Sarah relit le compte rendu de la réunion de la veille. Une phrase la retient : « The client said he will confirm on Friday. » Elle sent que quelque chose cloche, sans savoir quoi. Elle essaie « would confirm », trouve cela plus juste, puis se demande si ce n'est pas trop littéraire pour un e-mail interne.
Elle a raison sur les deux points, ce qui est le plus déroutant. Les deux formes existent, elles ne disent pas tout à fait la même chose, et le choix dépend de ce qui s'est passé depuis vendredi.

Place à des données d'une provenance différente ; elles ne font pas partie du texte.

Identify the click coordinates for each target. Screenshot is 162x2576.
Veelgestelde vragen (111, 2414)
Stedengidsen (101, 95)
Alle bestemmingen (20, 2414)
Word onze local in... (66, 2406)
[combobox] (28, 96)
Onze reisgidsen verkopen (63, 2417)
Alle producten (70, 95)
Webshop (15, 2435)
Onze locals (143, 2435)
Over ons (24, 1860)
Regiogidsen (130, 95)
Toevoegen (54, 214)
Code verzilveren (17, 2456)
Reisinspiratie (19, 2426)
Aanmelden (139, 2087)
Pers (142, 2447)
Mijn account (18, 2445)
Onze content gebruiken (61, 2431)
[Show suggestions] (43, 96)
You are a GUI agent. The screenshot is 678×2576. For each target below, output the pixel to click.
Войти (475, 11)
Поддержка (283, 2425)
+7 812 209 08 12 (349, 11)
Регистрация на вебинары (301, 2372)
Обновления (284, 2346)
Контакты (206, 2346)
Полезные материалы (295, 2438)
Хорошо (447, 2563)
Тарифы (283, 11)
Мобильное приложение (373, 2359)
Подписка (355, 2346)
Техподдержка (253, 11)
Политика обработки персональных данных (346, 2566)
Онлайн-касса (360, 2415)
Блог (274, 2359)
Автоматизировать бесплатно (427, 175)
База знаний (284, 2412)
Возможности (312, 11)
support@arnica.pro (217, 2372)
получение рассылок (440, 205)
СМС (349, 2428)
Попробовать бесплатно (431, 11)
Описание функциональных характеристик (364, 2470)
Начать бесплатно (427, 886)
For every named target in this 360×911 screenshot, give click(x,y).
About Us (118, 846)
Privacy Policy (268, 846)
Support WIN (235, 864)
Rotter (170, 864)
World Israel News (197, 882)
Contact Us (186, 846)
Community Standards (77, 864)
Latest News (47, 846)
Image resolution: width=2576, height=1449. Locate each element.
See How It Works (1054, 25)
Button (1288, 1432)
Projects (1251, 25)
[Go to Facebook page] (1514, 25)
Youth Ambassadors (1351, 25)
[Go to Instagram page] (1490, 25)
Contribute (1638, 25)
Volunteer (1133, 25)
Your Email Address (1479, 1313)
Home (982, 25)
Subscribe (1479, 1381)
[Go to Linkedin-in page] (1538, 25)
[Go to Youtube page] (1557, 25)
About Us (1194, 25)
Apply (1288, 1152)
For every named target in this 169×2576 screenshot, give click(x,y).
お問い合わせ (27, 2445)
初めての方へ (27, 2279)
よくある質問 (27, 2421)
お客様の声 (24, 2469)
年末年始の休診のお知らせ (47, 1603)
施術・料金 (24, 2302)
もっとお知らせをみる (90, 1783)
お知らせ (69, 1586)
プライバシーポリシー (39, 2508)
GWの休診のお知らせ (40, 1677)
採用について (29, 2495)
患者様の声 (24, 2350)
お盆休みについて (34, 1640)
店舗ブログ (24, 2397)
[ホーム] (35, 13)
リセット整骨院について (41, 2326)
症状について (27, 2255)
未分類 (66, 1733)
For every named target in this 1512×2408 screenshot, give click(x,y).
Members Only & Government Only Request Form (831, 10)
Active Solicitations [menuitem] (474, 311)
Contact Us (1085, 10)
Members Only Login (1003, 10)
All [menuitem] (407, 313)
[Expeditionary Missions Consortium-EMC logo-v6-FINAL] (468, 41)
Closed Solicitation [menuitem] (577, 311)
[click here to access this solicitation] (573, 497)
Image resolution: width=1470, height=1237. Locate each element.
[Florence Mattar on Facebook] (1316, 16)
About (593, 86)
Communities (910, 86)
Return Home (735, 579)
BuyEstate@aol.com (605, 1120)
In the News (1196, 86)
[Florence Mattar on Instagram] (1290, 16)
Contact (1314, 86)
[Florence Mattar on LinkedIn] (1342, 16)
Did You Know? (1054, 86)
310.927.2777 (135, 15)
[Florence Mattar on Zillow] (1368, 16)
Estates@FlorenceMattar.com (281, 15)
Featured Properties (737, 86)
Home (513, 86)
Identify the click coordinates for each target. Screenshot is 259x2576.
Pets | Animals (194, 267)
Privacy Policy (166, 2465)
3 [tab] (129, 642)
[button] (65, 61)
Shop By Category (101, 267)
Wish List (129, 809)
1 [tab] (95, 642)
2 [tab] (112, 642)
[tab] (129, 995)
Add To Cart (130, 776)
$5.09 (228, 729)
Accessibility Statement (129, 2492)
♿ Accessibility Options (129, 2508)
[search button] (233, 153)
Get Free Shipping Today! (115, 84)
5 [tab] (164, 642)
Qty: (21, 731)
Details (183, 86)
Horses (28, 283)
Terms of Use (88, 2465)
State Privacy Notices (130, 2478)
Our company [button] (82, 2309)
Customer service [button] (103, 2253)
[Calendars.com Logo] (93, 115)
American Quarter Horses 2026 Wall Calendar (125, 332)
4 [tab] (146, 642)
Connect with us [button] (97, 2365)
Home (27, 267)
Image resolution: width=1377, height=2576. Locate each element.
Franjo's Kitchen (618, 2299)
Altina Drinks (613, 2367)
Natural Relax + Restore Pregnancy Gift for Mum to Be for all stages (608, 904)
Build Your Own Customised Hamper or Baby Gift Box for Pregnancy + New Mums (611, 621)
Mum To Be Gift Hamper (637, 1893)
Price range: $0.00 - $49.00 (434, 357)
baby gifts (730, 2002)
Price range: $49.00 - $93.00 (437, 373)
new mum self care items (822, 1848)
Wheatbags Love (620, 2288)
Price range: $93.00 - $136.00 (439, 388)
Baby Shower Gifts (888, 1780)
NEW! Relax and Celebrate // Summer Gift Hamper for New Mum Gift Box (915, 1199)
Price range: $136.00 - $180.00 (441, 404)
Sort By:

Le discours rapporté est l'un des rares points de grammaire anglaise où le mécanisme est simple et l'application pleine de petits arbitrages. Le mécanisme d'abord : quand le verbe introducteur est au passé, tout ce qui suit recule d'un cran. Ensuite les arbitrages, qui tiennent presque tous à une seule question : la chose rapportée est-elle encore valable au moment où vous parlez ?
L'essentiel
- Quand le verbe introducteur est au passé (said, told, explained), les temps de la phrase rapportée reculent d'un cran : present simple vers past simple, present perfect et past simple vers past perfect, will vers would, can vers could.
- Trois séries changent en même temps que les temps : les pronoms, les repères de temps (now devient then, tomorrow devient the next day) et les repères de lieu (here devient there).
- Le recul n'est pas obligatoire quand le verbe introducteur est au présent, quand le fait rapporté reste vrai, ou quand la forme est déjà au past perfect ou contient would, could, should, might.
Le recul d'un cran, et ce qu'il déclenche
Le point de départ est le verbe introducteur. S'il est au passé, l'anglais recule d'un cran tout ce qui vient après. C'est une mécanique, pas une nuance de sens : « I'm tired » devient « She said she was tired », alors même que la fatigue peut très bien durer encore.
Le cran, concrètement, va du présent au passé et du passé au past perfect. « I work in Leeds » donne « He said he worked in Leeds ». « I saw the report » et « I have seen the report » donnent tous les deux « He said he had seen the report », ce qui explique qu'un texte rapporté perde parfois de la précision par rapport à l'original. Les modaux suivent : will devient would, can devient could, may devient might, must devient had to.
Le recul s'arrête là où il n'y a plus de cran disponible. Le past perfect ne bouge pas, et les formes would, could, should, might restent telles quelles. « I would call you » donne « She said she would call me », sans double couche.
Reste une chose que la mécanique ne fait pas toute seule : le déplacement du point de vue. Vous n'êtes plus la personne qui parlait, vous n'êtes plus au même moment, souvent plus au même endroit. Les pronoms, les repères temporels et les repères spatiaux se recalculent en conséquence, et c'est là que se logent la plupart des erreurs.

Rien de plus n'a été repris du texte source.